Vicdan körelince değer üretmez olur, eller, diller, ayaklar.

Merhametten mahrum kalmış beden, harap olmuş mesken gibidir.

Zamanı yoktur, mekân kabul etmez. Bulunduğu yüreği ışıtır merhamet.

Güneş gibidir, sıcaklığında ısıtır üşüyen bedenleri.

Cesetlere ruh gibidir, dertlere deva.

Çirkinlikleri örter, eğrilikleri doğrultur.

İlahidir O,Rahman ve Rahim isimlerinin tecellisiyle insana hediye edilmiş bir lütuftur.

İmandandır. Kokusu reyhandır. Merhamet insan olmanın ziynetidir.

Mahrumiyeti felaket, musibet ve cefadır.

Mahrum olan elden kaza, dilden bela ve cefa eksik olmaz.

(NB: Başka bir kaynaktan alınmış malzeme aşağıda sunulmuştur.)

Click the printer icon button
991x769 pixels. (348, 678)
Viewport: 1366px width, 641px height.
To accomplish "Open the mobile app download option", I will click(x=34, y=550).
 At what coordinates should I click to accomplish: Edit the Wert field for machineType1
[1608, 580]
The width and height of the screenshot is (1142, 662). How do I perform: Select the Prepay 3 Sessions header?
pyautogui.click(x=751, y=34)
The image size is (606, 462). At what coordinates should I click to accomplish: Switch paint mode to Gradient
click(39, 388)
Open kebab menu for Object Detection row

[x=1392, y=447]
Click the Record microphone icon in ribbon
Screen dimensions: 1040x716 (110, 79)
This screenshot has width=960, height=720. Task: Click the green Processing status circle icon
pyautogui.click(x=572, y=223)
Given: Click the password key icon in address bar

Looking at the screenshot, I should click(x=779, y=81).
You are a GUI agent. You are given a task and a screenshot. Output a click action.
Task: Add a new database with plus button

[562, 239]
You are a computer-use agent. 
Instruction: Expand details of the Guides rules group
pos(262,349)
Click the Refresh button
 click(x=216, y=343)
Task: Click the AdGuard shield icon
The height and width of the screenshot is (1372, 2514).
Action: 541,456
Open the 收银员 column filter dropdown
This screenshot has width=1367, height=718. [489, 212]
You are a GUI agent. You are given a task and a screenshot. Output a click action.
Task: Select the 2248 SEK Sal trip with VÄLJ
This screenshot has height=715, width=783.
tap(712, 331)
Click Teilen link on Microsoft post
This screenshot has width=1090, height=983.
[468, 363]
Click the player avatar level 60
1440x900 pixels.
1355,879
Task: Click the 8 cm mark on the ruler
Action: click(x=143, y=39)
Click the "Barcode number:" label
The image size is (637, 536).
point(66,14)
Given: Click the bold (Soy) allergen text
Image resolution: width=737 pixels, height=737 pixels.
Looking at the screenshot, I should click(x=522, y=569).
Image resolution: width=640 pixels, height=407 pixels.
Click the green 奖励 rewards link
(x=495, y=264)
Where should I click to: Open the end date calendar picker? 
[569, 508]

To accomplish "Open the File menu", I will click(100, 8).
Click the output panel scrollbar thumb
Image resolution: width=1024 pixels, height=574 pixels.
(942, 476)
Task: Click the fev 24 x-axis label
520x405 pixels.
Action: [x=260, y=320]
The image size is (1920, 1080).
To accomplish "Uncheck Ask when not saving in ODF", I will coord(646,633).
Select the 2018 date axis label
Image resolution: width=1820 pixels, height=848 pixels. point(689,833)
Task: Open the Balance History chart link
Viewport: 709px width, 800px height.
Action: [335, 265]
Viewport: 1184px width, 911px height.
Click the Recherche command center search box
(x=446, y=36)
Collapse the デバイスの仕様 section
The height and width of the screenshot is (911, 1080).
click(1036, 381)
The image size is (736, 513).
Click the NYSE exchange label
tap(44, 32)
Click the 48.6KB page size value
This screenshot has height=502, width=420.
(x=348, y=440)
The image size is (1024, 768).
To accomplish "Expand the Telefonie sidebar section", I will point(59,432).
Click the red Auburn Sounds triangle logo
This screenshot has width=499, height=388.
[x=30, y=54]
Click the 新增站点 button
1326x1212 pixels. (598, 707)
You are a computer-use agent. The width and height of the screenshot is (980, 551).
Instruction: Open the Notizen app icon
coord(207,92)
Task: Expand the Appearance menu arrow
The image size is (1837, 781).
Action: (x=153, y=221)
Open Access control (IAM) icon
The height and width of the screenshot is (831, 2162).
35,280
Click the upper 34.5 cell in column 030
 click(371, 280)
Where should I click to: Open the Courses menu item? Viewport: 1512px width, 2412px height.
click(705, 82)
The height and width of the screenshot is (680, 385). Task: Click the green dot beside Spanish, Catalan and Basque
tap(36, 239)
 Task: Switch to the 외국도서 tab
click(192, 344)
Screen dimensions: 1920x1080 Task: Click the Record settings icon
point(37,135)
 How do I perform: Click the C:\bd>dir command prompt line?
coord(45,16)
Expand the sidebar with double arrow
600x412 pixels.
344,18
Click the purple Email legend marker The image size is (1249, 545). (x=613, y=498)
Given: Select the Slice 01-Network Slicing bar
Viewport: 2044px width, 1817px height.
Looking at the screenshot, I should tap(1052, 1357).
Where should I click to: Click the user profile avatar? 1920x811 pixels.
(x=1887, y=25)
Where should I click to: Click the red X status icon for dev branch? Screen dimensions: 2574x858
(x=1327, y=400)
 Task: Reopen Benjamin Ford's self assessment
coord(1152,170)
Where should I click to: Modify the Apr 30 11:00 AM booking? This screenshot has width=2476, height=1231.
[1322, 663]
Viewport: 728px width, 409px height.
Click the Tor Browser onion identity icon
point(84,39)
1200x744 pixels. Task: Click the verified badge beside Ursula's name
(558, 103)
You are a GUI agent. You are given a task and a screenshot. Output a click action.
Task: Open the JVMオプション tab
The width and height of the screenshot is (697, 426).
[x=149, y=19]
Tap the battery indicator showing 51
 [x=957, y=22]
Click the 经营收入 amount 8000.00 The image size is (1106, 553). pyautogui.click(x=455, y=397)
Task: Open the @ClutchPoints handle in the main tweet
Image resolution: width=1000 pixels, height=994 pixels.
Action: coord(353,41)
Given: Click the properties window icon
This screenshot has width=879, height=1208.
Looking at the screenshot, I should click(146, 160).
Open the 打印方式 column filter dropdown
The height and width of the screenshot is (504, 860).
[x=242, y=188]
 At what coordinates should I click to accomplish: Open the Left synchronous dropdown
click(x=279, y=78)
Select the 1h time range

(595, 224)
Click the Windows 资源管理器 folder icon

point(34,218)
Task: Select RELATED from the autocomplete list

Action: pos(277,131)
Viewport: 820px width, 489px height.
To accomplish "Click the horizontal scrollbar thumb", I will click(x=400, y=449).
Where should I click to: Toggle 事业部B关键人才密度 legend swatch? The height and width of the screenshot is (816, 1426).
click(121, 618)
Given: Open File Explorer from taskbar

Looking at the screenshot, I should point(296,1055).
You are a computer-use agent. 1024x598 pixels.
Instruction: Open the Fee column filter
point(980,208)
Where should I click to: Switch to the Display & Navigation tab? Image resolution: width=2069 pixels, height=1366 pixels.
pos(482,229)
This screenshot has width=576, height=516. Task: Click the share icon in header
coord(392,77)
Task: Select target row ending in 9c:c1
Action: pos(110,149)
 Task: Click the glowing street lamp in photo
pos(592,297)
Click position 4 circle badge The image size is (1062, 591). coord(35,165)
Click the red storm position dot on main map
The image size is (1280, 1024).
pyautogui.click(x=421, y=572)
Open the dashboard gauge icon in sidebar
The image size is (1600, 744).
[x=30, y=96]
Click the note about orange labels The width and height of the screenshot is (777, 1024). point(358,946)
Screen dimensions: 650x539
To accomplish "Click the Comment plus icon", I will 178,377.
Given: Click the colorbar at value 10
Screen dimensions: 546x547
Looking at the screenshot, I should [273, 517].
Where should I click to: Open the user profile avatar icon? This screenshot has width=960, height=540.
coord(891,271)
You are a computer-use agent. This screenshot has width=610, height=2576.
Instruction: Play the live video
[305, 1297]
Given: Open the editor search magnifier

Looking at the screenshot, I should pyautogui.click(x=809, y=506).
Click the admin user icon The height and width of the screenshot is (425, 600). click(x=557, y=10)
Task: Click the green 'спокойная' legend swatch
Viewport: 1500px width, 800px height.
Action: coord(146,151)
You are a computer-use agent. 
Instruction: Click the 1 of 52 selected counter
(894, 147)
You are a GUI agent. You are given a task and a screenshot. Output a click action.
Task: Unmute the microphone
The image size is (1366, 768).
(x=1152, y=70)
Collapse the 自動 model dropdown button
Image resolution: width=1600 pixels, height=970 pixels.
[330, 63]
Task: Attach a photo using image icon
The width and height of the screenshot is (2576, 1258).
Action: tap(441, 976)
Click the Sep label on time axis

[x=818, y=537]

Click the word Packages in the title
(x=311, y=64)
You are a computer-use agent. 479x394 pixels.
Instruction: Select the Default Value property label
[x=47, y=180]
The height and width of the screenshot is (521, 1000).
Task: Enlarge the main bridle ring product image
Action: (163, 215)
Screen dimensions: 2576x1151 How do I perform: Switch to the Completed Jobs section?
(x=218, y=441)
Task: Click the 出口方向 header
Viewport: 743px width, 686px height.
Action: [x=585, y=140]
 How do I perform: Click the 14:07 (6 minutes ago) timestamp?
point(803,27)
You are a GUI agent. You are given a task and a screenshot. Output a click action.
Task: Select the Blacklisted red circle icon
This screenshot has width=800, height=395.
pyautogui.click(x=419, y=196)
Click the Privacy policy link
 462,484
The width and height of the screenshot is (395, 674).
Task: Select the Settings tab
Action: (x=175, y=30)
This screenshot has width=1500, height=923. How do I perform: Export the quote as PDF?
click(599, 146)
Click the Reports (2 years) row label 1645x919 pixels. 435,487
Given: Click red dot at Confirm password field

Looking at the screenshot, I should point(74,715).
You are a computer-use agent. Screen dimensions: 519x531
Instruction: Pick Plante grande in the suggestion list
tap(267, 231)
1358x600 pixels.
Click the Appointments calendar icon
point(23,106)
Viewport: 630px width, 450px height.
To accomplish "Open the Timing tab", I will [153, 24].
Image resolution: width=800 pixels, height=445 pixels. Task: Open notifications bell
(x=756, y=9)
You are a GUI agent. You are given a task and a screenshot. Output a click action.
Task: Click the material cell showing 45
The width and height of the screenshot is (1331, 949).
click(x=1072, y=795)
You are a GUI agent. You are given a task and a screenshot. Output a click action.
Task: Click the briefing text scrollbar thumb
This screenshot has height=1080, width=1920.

İmanın mesuliyeti ve lezzetiyle bakmadığından,

Gözleri ateş saçar, bakışı şaşıdır.

Bakışını düzeltmek yerine baktığında kusur arar kişi.

Üzer, ezer, yıkar ve döker. İki ayaklı canavar kesilmiştir milletin başına.

Aramızda dolaşırlar,suretleri insandır,siretleri* canavar.

Allah yaratmış demeden, kesip, biçmek doğramaktan başka iş bilmezler.

Memleketin her köşesinde hayvan ve tabiat düşmanları peyda olmuştur.

Kimi çocuk, kimi genç, kimi ihtiyar.

“Yaratılanı yaratandan ötürü seven” medeniyetin evlatlarına ne oldu dersiniz?

Neden bu kadar kin ve nefrete büründük?

Bu musibet nereden bulaştı çoluk çocuğumuza gencimize yaşlımıza.

Tabiatın nadide desenlerine karşı bu katliam başımıza iş açmaz mı? Sanırsınız.

Kaybolan her renk, her koku, her desen, dünyamızı yaşanır olmaktan çıkarmaz mı sanırsınız.

Ne yazık ki bu görüntüler son olmayacak.

Bir şeyler ters gidecek, değer üretmeyince zihinler, yürekler.

Ayakta kalmaya çalışan nice insani değer unutulur, ötelenir, ihmal edilirken,

Gün olur devran döner,

Allahın dilsiz kullarına reva görülen bu canavarca saldırıdan hepimiz nasbimizi alırız.

-----------

*siret;  Bir kimsenin ahlakı, karakteri, kişiliği, davranışı.